Error handling is built into VDK core.

https://github.com/vmware/versatile-data-kit/blob/main/projects/vdk-core/src/vdk/internal/core/errors.py

There are three types of errors thrown by VDK

PLATFORM_ERROR - infrastructure errors
USER_ERROR - errors in user code/configuration
CONFIG_ERROR - errors in the configuration provided to VDK

Each error has a corresponding accountable

PLATFORM_ERROR - should be fixed by the PLATFORM (SRE Team, Platform team, operating the infrastructure and services).
USER_ERROR - should be fixed by the end USER (or data job owner), for example: supplied bad arguments, bug in user code.
CONFIG_ERROR that occurred during:
- platform run (in case the data job runs on platfrom infrastructure), is handled by the PLATFORM;
- local run (in case the data job runs on local end user infrastructure), is handled by the USER.

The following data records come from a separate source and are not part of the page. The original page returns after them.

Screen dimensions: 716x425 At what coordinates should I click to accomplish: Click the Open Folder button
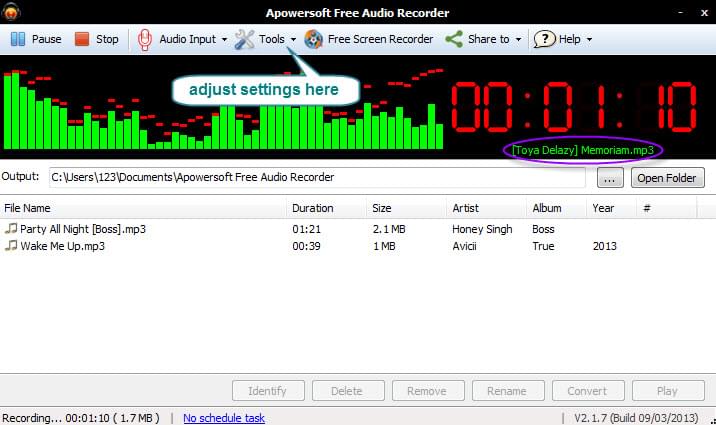point(668,178)
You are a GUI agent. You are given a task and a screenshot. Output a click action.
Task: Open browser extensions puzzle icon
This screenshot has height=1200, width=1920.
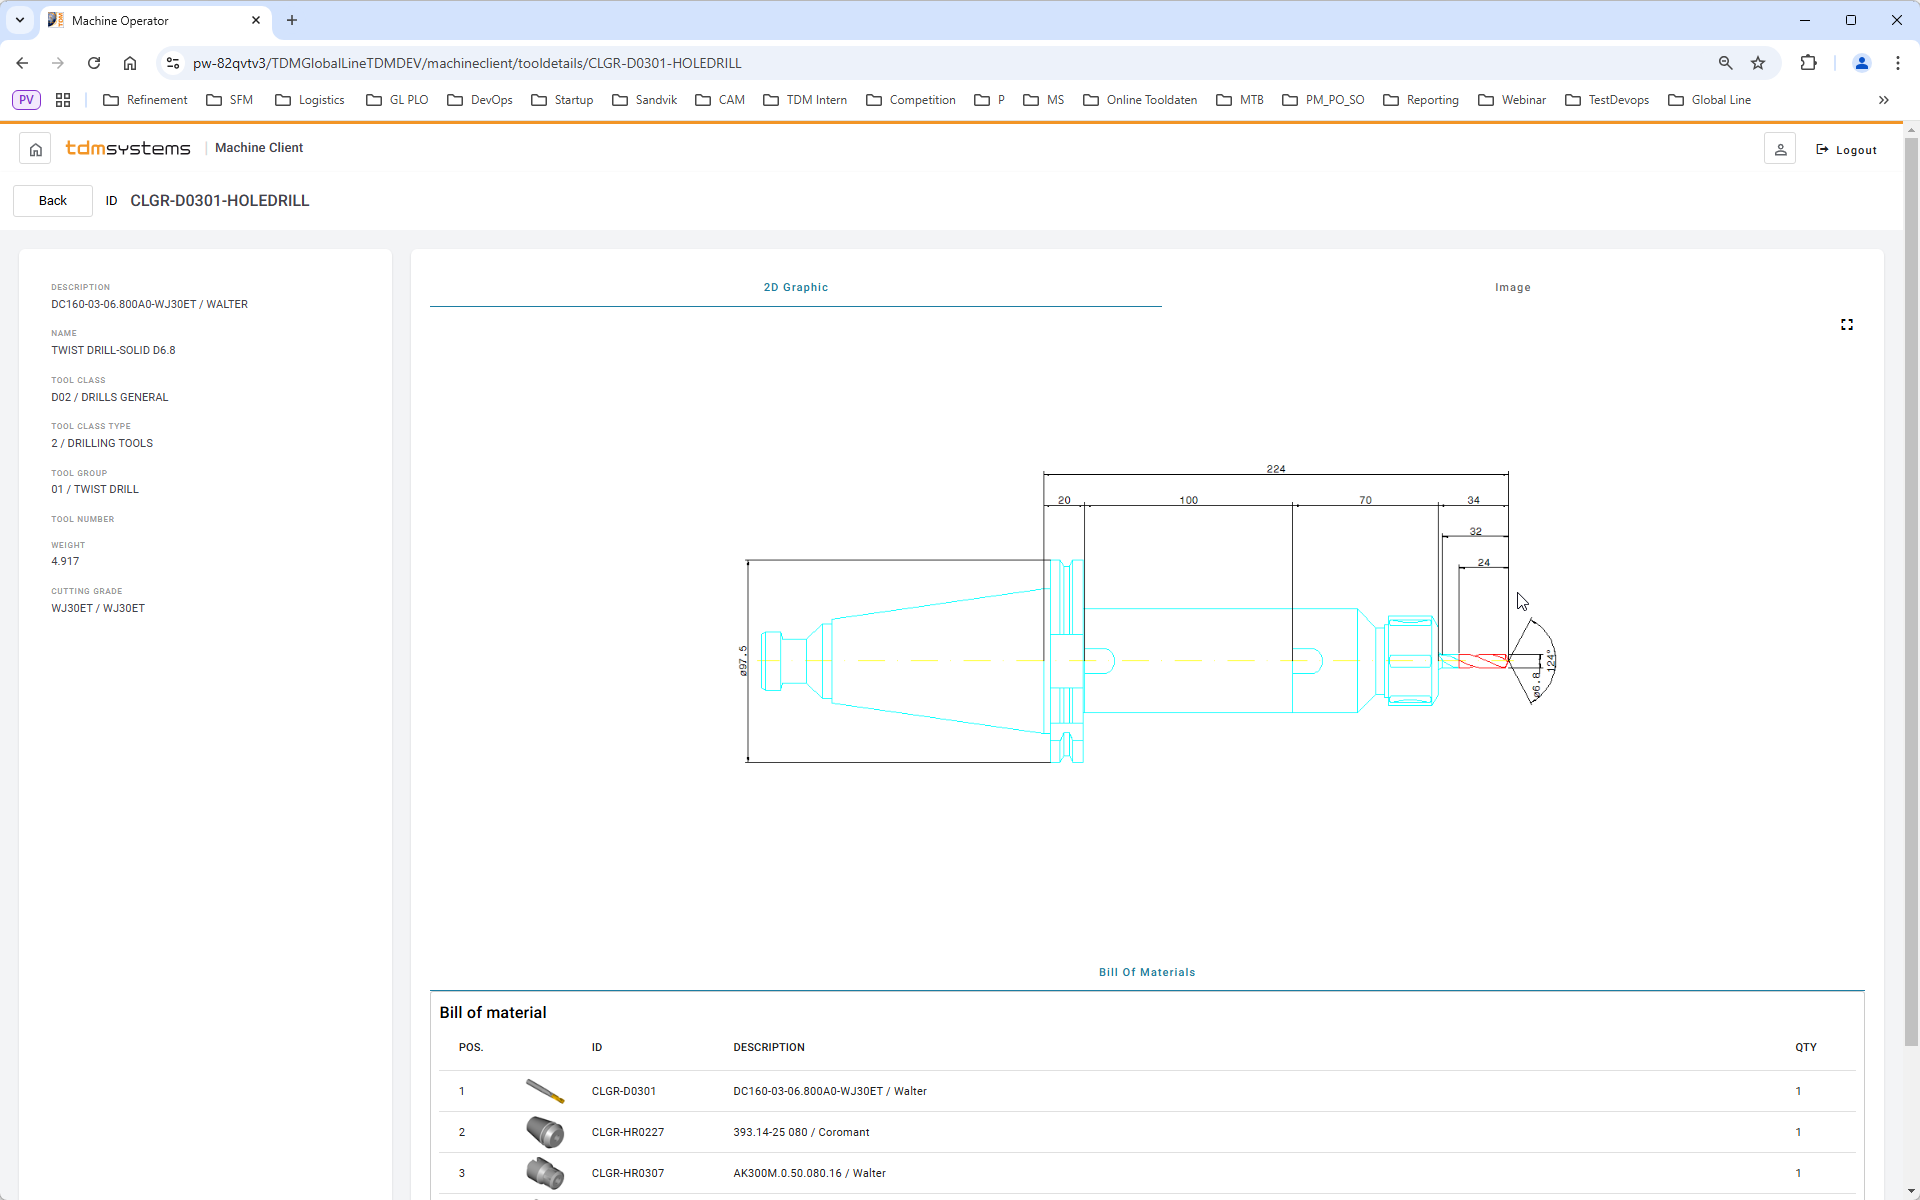1808,63
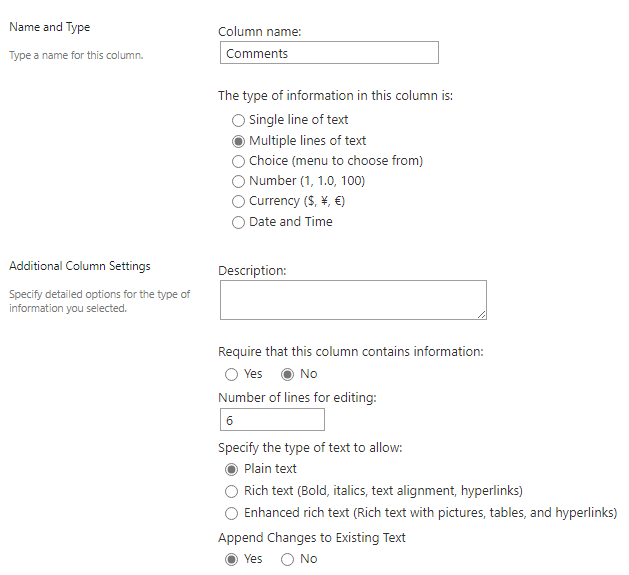Choose Enhanced rich text option

click(x=232, y=513)
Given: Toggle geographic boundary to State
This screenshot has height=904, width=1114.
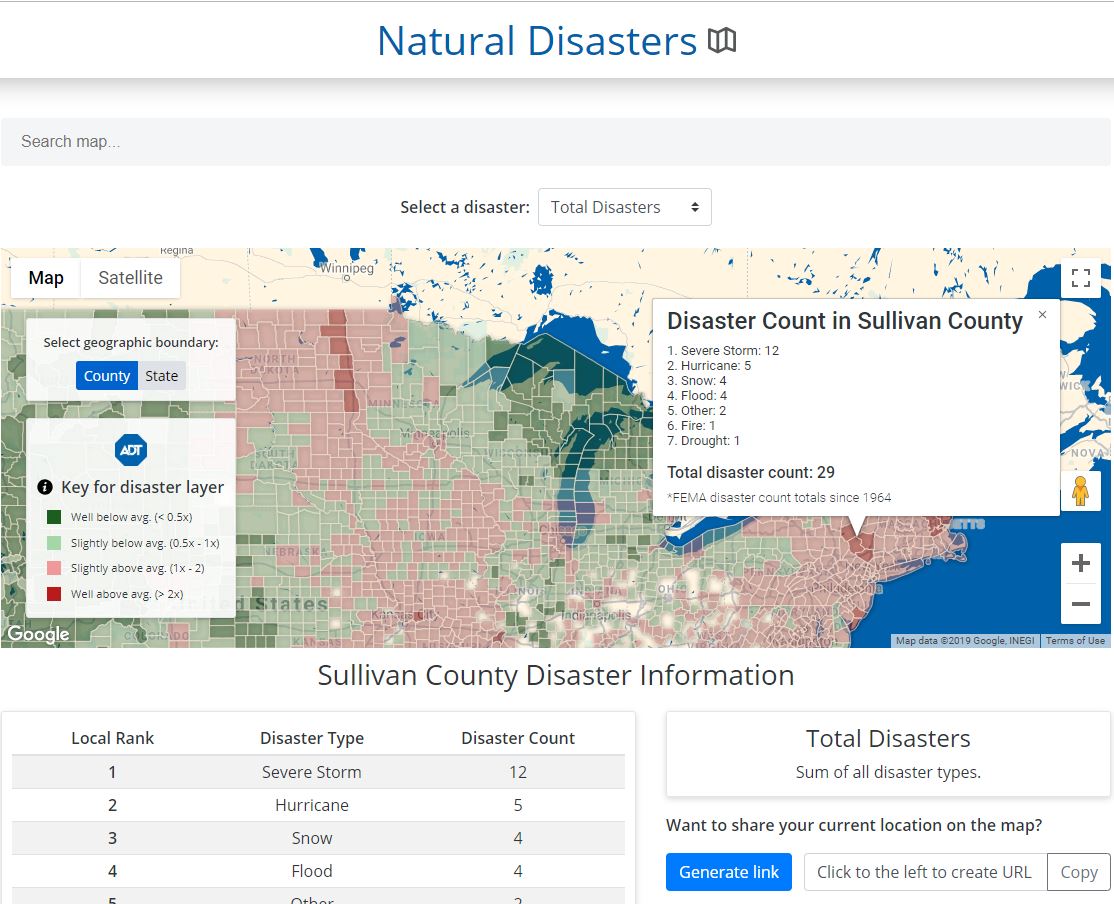Looking at the screenshot, I should pyautogui.click(x=161, y=375).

Errors that are caught are wrapped in the Resolvable class. It describes who is responsible for handling the error and how it should be handled.

https://github.com/vmware/versatile-data-kit/blob/main/projects/vdk-core/src/vdk/internal/core/errors.py#L80

resolvable_by: Indicates the resolvable type.
resolvable_by_actual: Who is actually responsible for resolving it
error_message: the error message
exception: the exception related to the error
resolved: indicate if the error is resolved (for example error may be handled in user code and they are considred resolved). It should be use for informative purposes. It may be None/empty (for example if error originates from a new thread spawned by a job step)

Errors are reported by the following functions

log_exception

log_and_throw

log_and_rethrow

They share similar behaviour when it comes to logging.

They build the error message, which has the following format.

    error_message = __build_message_for_end_user(
        to_be_fixed_by,
        resolvable_by_actual,
        what_happened,
        why_it_happened,
        consequences,
        countermeasures,
    )

Then the error is pushed to the resolvable context and the method decides what to do with the underlying exception, e.g. throw a new one, re-throw or do nothing. The resolvable context is used to determine who is accountable for fixing the error.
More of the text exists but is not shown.